E scooters are becoming more popular and there are currently about 50 government-backed trials running in towns and cities across the UK.
The trials will begin in London next month – despite TfL chiefs admitting that e-scooters could be far more dangerous than bicycles.
A study by TfL, based on US data, found riders needed hospital treatments after accidents every 3.1 years on average, with many suffering head of neck injuries.
TfL admitted that comparisons with the US are difficult, but the number of cyclists killed or seriously hurt in London was 2.7 per one million journeys ‘or roughly 100 times fewer injuries than expected in US e-scooter studies’.
According to figures obtained by ITV, there have been more than 200 injuries and over 1000 complaints since the pilots began (file photo)
‘Cycling in London would be considerably less risky than e-scooters if these figures were replicated here,’ the study added.

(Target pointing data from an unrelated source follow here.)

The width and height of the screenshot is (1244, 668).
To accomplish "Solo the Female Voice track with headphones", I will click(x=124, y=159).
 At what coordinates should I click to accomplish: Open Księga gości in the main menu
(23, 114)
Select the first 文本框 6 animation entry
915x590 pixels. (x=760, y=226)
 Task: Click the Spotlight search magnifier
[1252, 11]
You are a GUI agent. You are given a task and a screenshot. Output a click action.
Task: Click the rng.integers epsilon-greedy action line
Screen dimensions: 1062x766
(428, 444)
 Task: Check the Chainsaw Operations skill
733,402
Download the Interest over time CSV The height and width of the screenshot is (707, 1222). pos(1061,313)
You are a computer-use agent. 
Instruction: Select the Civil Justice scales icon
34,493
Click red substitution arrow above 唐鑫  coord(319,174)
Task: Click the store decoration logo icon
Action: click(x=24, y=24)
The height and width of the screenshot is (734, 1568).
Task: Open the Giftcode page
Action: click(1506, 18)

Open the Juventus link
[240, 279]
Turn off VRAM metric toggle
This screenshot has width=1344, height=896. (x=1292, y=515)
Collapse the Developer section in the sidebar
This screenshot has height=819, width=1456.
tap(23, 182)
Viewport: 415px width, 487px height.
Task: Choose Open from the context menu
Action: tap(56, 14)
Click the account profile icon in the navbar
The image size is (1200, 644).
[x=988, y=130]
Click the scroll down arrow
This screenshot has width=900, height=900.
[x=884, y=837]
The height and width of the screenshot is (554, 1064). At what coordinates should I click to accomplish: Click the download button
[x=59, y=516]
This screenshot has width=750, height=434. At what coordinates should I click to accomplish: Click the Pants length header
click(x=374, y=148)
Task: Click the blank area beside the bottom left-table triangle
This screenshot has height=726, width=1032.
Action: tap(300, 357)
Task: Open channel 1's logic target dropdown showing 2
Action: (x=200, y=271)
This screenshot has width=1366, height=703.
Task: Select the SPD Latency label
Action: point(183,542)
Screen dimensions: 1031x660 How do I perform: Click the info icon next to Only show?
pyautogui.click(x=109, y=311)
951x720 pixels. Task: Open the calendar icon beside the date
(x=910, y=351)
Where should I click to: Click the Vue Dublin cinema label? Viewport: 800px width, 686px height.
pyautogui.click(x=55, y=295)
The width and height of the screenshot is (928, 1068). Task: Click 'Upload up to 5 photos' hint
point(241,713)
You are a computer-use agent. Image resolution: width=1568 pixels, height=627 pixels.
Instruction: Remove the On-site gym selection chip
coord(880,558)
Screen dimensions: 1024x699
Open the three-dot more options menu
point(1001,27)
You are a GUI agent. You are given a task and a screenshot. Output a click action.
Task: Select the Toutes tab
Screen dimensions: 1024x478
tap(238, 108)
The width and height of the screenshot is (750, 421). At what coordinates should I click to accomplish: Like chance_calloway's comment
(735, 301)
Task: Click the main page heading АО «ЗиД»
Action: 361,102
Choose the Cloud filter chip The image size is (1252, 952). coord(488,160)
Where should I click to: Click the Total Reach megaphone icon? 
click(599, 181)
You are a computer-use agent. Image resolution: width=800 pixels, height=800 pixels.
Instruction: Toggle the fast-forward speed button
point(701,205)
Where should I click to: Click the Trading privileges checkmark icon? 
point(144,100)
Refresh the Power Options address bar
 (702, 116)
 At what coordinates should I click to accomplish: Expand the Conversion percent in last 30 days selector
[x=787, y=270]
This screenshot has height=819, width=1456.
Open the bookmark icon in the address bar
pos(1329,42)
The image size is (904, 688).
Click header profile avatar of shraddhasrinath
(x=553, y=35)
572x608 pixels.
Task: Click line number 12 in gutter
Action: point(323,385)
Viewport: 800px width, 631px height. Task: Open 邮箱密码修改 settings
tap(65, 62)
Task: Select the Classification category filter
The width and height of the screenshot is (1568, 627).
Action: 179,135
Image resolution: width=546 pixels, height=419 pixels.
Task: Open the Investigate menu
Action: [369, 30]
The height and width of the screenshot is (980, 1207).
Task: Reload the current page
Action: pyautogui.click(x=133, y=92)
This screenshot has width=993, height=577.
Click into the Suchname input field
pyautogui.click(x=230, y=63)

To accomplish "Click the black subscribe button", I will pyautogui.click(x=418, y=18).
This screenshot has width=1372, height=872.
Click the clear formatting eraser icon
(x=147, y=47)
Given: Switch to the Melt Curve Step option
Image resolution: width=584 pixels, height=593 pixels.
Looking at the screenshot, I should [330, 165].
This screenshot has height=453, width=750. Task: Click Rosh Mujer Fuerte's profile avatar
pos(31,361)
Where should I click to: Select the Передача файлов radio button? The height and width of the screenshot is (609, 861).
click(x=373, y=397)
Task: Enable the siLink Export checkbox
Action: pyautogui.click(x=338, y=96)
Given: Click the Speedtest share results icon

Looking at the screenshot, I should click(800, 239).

There are more than 7500 rental scooters in use but more than 800 incidents have been reported to local authorities and 122 users have been banned from using them as part of trials in the future.
According to figures obtained by ITV, there have been more than 200 injuries and over 1000 complaints since the pilots began.
E-scooters are now used in more than 100 cities worldwide, but many have suffered serious injuries while using them and others have died.
Police data released last month also showed they’ve been used in hundreds of offences, including assaults, burglaries and anti-social behaviour.
Emily Hartridge (pictured) was killed in an accident in 2019, when she was thrown from her e-scooter on a roundabout in what is thought to be UK’s first fatality involving one of the vehicles
On April 17, a three-year-old boy suffered serious injuries when he was hit from behind by an e-scooter while walking on a pavement with his grandmother in Feltham, west London.
In the UK, three people are now known to have died using them, while in America the number of e-scooter accidents that leave people needing hospital treatment has risen by more than 222 per cent in four years.
Emily Hartridge is believed to be the first person to die in the UK in an accident involving an e-scooter.
She was later ruled to be riding too fast with an under-inflated tyre when she was tragically killed in a crash with a lorry.